No one noticed me because Sister See and the check-out lady were busy counting the 70 pieces of gold Sister See had brought to the store to pay for her goods. And by that I mean 70 gold dollars she had received for her 70th birthday which we had carried to Walmart in a rather large prescription pill bottle with the peppermint lozenges. After the money was counted she looked up at me with her big watery generous eyes and offered me another lozenge. I was still reeling from the first one and--though I was, on the one hand, appreciative that she would offer me her last lozenge I was, on the other hand, disgusted by the prospect of choking down another chalky minty sickening piece of "candy." One hand went to my heart at the thought of it while I braced myself against the counter with the other. I could feel a deep grimace on my face even as I fought to stifle it. I think I managed a very polite "No thanks," considering the circumstances.
Something like that might have really set me back yesterday, when it was Summer. But today it was just so much water under the bridge. Why, you may ask, do I hate Summer and love Fall? Because Summer is awful and Fall is much more to my liking. And that my friends, is a good example of what "begging the question" really means. There's no need to say "that really begs the question. . ." when what you mean is, "at this point it makes sense to ask. . . " because that annoys some people--not me. . . especially in the Fall when I'm in such a great mood.

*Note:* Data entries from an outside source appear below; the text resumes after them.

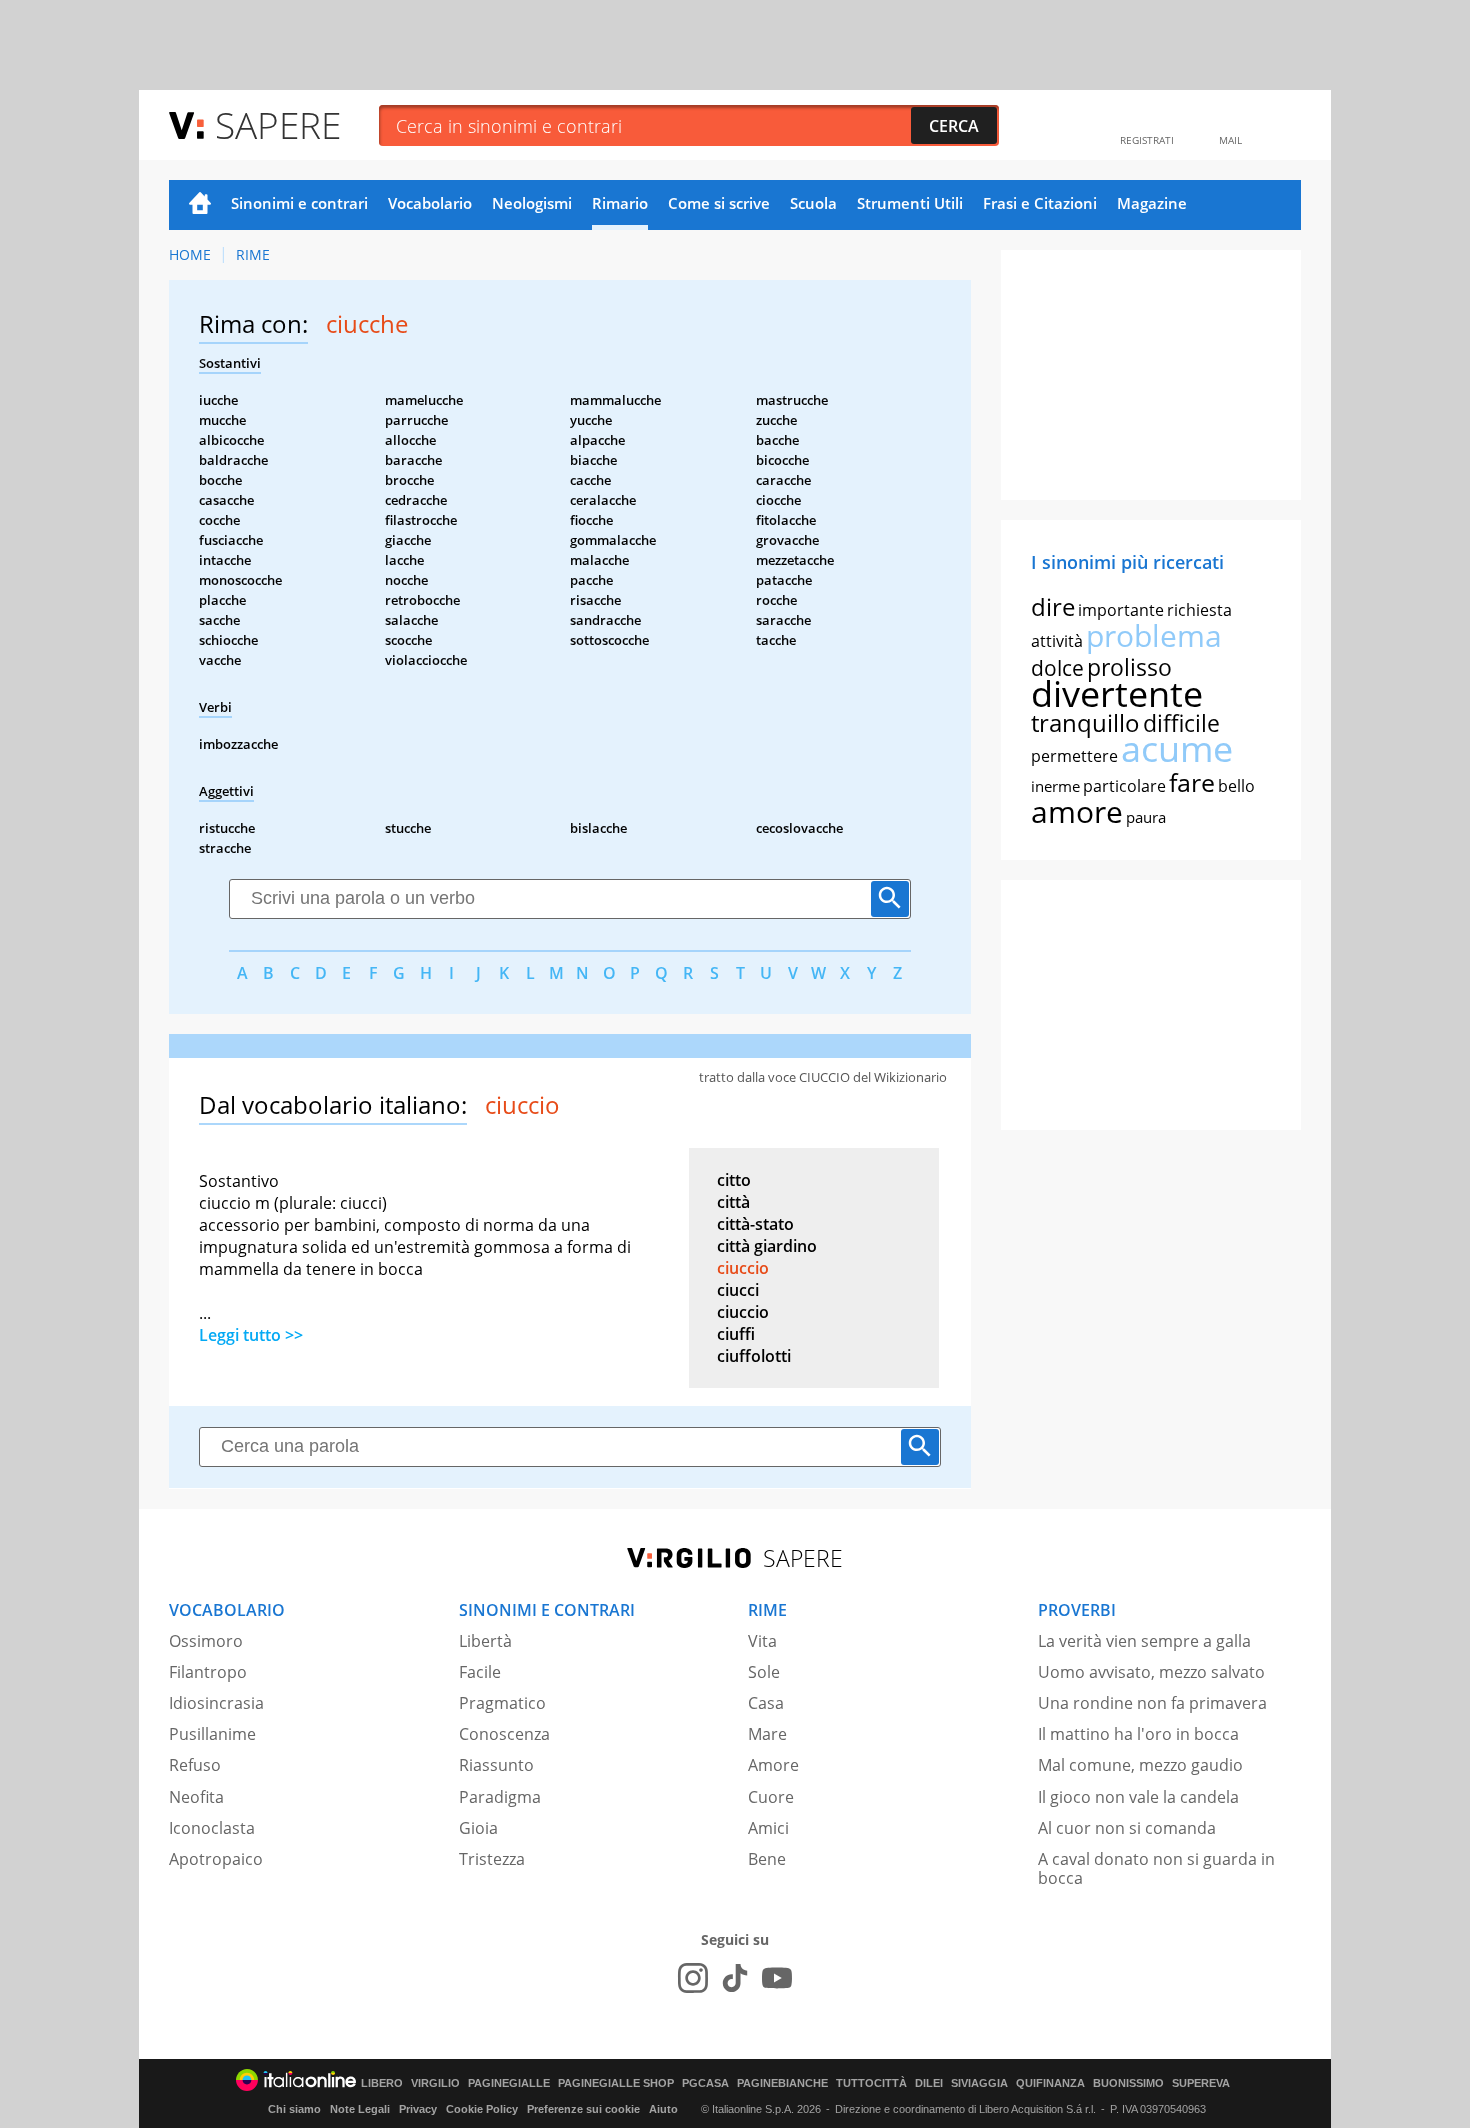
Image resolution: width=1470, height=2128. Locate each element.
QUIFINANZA (1050, 2083)
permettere (1074, 756)
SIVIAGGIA (979, 2083)
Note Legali (360, 2109)
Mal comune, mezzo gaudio (1140, 1765)
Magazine (1152, 203)
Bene (767, 1859)
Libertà (485, 1641)
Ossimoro (206, 1641)
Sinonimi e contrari (299, 203)
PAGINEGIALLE (509, 2083)
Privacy (418, 2109)
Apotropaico (216, 1859)
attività (1057, 641)
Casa (766, 1703)
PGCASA (705, 2083)
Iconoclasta (212, 1828)
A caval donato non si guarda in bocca (1156, 1868)
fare (1192, 782)
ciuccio (743, 1268)
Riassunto (496, 1765)
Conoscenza (504, 1734)
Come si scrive (719, 203)
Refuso (195, 1765)
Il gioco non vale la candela (1138, 1797)
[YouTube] (777, 1978)
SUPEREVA (1201, 2083)
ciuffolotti (754, 1356)
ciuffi (736, 1334)
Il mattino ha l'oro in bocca (1138, 1734)
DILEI (929, 2083)
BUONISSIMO (1128, 2083)
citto (734, 1180)
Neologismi (532, 203)
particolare (1124, 786)
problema (1154, 635)
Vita (762, 1641)
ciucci (738, 1290)
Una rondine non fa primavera (1152, 1703)
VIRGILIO (435, 2083)
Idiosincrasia (216, 1703)
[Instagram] (693, 1978)
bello (1236, 786)
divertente (1117, 693)
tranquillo (1085, 722)
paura (1146, 817)
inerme (1055, 786)
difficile (1181, 723)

At this point it really makes sense to point out that petitio principii (begging the question) would be an awesome name for a spell in the next Harry Potter book. Preferably one that brings Dumbledore back to life. Why do I believe Dumbledore is alive? Because I know in my heart he is not dead.
Even in the event that Dumbledore really is dead, Happy Fall. You just can't beat it. Please don't say anything about how Utah is a desert. I know what I'm talking about (as evidenced by my use of Latin above).